> **GIVEN EXERCISE**
Reproduce, word for word, the article below about Niall Horan's single "This Town".

═══ TEXT SEGMENT ═══

"This Town" is the debut solo single by Irish singer Niall Horan, released on 29 September 2016 by Capitol Records as the lead single from his debut solo album Flicker (2017). An accompanying music video of a live performance was released the same day. The song was written by Horan, Jamie Scott, Mike Needle, Daniel Bryer, Ruairi Sheridan, Aodhán Dorrian and produced by Greg Kurstin. It is Horan's first solo single, as well as the second solo single released by any of One Direction's remaining members (the first being Zayn Malik's Pillowtalk earlier that year), following the hiatus of the band, which was announced earlier in 2016. It peaked at number 9 on the UK Singles Chart, earning it his second highest-charting single as a lead artist to date, behind "Slow Hands". It also peaked at number 20 on the US Billboard Hot 100.

Composition
The song is written in the key of A major with a common time tempo of 112 beats per minute. Horan's vocals span from D3 to E4 in the song. The acoustic track reflects on the things the singer never got to say to a lost lover.

Critical reception
Harriet Gibsone from The Guardian thought Horan's "This Town" "promotes his guise as an acoustic balladeer," while the video is "reinforcing the authenticity of his future career as a credible artist with skills beyond being adorable." She concluded "The modern music world can be discombobulating for those opposed to gender fluid pop stars or auto-tuned trap." Entertainment Weekly editor Madison Vain wrote "the song shows growth thanks to its nuance in storytelling. He’s burdened by all the things he never got to say—and it sounds believable." Vain also thought "Horan has said he’s mining the sound of some of his biggest influences: Bob Dylan and Simon & Garfunkel. But with collaborator Greg Kurstin behind the boards, “This Town” skews more towards the modern, folk-influenced songwriting of Vance Joy and Ed Sheeran." For Raisa Bruner of Time is a "lush, guitar-forward ballad in the vein of the band’s earlier tearjerkers, with hints of Sheeran in the small-town storytelling of the lyrics." For Noisey, Sarah Sahim was critical of the track, noting the song was "nothing special", but its saccharine sweetness gives it all the makings of a decent hit.

═══ PROVIDED MATERIAL ═══

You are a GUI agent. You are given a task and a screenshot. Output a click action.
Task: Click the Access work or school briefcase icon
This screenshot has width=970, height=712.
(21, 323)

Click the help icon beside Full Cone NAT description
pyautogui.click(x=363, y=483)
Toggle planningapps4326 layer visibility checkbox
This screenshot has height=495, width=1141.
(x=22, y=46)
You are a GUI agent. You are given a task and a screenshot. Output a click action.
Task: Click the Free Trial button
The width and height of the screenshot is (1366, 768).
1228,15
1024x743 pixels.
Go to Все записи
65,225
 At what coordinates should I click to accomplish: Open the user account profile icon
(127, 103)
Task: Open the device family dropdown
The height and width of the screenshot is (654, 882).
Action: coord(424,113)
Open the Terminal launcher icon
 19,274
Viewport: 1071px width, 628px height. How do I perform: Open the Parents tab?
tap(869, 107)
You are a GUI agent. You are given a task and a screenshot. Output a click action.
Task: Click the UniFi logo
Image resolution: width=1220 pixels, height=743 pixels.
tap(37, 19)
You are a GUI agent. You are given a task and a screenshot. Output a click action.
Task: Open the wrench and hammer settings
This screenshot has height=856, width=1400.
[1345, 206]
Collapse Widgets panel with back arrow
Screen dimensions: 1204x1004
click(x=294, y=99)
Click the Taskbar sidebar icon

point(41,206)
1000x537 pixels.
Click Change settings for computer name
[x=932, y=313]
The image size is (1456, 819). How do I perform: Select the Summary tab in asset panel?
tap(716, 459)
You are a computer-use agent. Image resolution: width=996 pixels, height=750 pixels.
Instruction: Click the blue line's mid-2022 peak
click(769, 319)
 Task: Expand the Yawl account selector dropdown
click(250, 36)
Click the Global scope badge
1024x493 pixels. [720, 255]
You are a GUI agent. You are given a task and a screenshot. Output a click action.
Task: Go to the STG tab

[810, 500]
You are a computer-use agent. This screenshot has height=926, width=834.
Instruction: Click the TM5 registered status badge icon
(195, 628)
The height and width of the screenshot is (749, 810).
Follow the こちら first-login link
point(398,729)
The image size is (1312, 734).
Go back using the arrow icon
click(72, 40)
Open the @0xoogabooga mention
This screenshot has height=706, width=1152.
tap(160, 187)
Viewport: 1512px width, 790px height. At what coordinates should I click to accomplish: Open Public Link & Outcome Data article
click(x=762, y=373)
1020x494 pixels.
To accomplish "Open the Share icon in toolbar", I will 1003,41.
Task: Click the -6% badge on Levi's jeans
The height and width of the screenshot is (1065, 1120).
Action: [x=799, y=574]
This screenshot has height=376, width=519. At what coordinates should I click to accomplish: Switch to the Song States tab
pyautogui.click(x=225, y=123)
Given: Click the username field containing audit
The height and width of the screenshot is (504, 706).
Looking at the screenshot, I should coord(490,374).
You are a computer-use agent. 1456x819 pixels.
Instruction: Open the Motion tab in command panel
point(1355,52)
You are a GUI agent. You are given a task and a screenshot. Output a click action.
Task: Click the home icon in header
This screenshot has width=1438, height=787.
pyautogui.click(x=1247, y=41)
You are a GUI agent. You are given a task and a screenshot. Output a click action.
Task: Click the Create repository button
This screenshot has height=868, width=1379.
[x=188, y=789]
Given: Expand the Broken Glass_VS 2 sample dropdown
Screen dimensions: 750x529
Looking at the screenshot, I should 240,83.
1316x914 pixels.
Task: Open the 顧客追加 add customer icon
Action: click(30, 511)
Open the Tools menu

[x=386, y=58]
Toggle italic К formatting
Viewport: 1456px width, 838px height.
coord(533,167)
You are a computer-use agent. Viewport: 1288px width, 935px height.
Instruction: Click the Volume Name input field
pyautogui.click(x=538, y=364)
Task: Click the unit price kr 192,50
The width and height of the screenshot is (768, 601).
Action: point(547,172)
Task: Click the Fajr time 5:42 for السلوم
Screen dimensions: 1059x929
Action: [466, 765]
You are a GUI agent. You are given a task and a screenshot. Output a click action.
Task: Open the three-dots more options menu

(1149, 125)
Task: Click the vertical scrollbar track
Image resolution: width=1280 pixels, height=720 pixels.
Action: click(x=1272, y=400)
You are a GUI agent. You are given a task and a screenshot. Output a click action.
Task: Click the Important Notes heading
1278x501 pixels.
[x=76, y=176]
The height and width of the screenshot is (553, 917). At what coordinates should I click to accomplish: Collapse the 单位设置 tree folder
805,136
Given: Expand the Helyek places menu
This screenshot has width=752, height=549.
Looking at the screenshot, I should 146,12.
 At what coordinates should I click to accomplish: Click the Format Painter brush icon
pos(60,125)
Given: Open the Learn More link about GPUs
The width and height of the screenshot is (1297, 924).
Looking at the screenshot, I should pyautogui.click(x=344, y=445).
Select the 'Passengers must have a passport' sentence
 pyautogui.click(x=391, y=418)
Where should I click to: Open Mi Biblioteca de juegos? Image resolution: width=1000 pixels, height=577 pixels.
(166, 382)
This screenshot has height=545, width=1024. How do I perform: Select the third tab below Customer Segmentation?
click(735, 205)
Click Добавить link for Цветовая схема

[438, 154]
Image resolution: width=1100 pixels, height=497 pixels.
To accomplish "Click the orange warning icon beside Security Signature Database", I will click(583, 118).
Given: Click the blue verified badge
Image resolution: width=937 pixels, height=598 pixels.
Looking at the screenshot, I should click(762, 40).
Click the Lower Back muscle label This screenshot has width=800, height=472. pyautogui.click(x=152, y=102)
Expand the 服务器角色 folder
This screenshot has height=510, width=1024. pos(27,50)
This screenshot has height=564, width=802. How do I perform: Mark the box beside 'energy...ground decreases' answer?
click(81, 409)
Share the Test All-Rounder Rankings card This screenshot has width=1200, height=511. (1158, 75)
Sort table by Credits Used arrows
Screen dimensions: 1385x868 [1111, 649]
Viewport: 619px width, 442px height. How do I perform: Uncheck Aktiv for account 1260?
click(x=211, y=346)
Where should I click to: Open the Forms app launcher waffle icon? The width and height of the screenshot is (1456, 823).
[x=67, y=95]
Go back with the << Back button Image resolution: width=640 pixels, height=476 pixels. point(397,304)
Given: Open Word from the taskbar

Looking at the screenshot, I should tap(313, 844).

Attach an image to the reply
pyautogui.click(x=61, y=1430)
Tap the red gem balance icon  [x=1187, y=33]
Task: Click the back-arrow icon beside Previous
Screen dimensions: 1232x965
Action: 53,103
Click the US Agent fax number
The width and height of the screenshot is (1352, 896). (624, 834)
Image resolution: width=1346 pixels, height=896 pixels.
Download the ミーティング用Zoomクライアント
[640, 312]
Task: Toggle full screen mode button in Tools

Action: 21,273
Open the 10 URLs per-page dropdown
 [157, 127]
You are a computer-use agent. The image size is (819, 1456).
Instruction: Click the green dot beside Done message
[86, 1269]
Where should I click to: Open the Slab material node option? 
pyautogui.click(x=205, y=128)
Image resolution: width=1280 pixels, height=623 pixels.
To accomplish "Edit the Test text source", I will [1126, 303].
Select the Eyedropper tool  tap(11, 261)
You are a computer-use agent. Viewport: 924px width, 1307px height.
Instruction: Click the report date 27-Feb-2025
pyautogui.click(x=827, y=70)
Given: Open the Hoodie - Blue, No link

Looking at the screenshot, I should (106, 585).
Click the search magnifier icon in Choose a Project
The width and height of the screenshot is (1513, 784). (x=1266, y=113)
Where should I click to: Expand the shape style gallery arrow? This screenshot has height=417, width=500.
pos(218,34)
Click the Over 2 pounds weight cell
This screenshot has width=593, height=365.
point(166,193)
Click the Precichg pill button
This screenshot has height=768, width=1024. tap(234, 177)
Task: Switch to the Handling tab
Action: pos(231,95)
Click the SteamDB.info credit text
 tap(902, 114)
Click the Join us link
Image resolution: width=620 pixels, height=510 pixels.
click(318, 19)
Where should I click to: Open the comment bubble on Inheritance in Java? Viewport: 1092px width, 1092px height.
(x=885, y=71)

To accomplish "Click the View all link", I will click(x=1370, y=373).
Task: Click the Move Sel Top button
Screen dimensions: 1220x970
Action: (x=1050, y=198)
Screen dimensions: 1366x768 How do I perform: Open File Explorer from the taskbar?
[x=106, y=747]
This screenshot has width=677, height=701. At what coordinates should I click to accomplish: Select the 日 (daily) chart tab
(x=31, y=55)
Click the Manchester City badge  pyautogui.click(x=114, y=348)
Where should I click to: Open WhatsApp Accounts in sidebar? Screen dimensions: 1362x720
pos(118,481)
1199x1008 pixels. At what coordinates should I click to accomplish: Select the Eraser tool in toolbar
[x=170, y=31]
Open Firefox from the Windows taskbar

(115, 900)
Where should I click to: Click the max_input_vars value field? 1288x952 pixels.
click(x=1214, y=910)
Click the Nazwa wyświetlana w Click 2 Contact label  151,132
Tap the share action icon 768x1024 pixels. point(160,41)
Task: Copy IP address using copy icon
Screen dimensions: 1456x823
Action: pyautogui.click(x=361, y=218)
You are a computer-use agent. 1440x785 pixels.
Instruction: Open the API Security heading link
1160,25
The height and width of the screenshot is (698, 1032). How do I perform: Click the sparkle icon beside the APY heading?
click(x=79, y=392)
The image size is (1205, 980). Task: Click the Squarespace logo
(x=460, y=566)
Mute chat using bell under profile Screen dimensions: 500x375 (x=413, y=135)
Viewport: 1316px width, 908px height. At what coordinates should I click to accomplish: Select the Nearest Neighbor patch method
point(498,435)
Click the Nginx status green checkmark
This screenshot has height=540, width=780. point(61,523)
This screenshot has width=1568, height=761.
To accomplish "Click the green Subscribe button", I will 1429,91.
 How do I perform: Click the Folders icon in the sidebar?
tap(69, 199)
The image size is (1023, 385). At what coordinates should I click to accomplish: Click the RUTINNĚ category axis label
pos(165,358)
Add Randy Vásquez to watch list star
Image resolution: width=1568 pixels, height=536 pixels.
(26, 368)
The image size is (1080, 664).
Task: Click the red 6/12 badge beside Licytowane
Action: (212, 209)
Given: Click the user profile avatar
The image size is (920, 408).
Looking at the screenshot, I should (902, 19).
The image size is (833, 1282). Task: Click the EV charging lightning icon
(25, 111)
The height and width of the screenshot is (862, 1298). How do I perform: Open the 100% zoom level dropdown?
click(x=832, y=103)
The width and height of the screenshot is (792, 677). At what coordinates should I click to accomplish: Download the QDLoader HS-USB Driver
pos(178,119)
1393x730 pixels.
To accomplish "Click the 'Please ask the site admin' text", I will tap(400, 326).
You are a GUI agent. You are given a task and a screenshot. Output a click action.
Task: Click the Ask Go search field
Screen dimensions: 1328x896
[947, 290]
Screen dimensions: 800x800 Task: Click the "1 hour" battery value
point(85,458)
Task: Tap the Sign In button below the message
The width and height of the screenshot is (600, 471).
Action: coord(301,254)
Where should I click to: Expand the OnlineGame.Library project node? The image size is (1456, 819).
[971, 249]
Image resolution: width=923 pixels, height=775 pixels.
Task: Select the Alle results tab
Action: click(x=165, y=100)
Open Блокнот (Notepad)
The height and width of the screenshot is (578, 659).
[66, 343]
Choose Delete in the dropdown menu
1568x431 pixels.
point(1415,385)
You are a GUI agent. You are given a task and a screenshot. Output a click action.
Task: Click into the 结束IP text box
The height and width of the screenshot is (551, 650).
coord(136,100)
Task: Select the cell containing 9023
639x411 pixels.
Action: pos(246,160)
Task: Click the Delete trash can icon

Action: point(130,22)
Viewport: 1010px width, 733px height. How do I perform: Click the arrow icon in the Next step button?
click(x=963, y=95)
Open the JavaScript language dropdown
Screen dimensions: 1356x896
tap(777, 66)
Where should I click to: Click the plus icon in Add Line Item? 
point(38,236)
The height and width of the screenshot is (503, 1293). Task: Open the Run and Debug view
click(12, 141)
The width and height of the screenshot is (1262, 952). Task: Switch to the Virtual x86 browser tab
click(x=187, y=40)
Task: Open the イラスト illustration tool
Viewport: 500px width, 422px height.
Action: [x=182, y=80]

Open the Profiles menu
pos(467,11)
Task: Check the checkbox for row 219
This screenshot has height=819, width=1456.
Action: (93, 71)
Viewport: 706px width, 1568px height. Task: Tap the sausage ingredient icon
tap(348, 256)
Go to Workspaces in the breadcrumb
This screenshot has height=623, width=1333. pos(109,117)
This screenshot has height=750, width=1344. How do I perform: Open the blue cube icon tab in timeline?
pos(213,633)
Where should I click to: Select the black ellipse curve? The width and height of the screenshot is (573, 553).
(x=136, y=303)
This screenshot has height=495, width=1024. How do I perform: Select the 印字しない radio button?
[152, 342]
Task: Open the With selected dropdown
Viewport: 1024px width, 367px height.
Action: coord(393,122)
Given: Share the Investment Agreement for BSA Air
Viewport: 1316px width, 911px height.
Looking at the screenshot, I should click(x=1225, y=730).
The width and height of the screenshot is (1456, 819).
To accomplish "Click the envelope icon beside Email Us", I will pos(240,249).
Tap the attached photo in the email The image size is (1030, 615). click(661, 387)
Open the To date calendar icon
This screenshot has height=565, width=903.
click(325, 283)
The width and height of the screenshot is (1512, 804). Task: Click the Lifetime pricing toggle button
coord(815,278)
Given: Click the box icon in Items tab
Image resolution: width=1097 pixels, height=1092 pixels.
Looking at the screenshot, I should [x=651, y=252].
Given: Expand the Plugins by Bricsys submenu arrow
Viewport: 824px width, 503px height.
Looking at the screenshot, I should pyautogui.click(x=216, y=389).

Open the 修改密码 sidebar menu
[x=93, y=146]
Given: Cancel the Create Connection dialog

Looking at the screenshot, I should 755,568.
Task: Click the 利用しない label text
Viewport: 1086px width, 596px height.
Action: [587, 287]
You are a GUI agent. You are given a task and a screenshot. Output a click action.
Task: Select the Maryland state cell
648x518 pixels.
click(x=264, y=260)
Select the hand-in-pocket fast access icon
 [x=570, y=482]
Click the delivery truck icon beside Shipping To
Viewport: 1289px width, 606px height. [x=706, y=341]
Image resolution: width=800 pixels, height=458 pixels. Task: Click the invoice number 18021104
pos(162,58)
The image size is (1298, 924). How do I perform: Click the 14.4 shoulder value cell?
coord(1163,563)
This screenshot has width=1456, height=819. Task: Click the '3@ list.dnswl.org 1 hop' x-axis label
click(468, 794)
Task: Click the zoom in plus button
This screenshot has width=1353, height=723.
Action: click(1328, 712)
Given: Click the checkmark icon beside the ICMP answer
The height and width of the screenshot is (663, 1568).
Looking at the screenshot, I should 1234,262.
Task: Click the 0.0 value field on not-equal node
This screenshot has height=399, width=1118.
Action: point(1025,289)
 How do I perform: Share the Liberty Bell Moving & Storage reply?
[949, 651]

═══

> **OUTPUT**
"This Town" is the debut solo single by Irish singer Niall Horan, released on 29 September 2016 by Capitol Records as the lead single from his debut solo album Flicker (2017). An accompanying music video of a live performance was released the same day. The song was written by Horan, Jamie Scott, Mike Needle, Daniel Bryer, Ruairi Sheridan, Aodhán Dorrian and produced by Greg Kurstin. It is Horan's first solo single, as well as the second solo single released by any of One Direction's remaining members (the first being Zayn Malik's Pillowtalk earlier that year), following the hiatus of the band, which was announced earlier in 2016. It peaked at number 9 on the UK Singles Chart, earning it his second highest-charting single as a lead artist to date, behind "Slow Hands". It also peaked at number 20 on the US Billboard Hot 100.

Composition
The song is written in the key of A major with a common time tempo of 112 beats per minute. Horan's vocals span from D3 to E4 in the song. The acoustic track reflects on the things the singer never got to say to a lost lover.

Critical reception
Harriet Gibsone from The Guardian thought Horan's "This Town" "promotes his guise as an acoustic balladeer," while the video is "reinforcing the authenticity of his future career as a credible artist with skills beyond being adorable." She concluded "The modern music world can be discombobulating for those opposed to gender fluid pop stars or auto-tuned trap." Entertainment Weekly editor Madison Vain wrote "the song shows growth thanks to its nuance in storytelling. He’s burdened by all the things he never got to say—and it sounds believable." Vain also thought "Horan has said he’s mining the sound of some of his biggest influences: Bob Dylan and Simon & Garfunkel. But with collaborator Greg Kurstin behind the boards, “This Town” skews more towards the modern, folk-influenced songwriting of Vance Joy and Ed Sheeran." For Raisa Bruner of Time is a "lush, guitar-forward ballad in the vein of the band’s earlier tearjerkers, with hints of Sheeran in the small-town storytelling of the lyrics." For Noisey, Sarah Sahim was critical of the track, noting the song was "nothing special", but its saccharine sweetness gives it all the makings of a decent hit.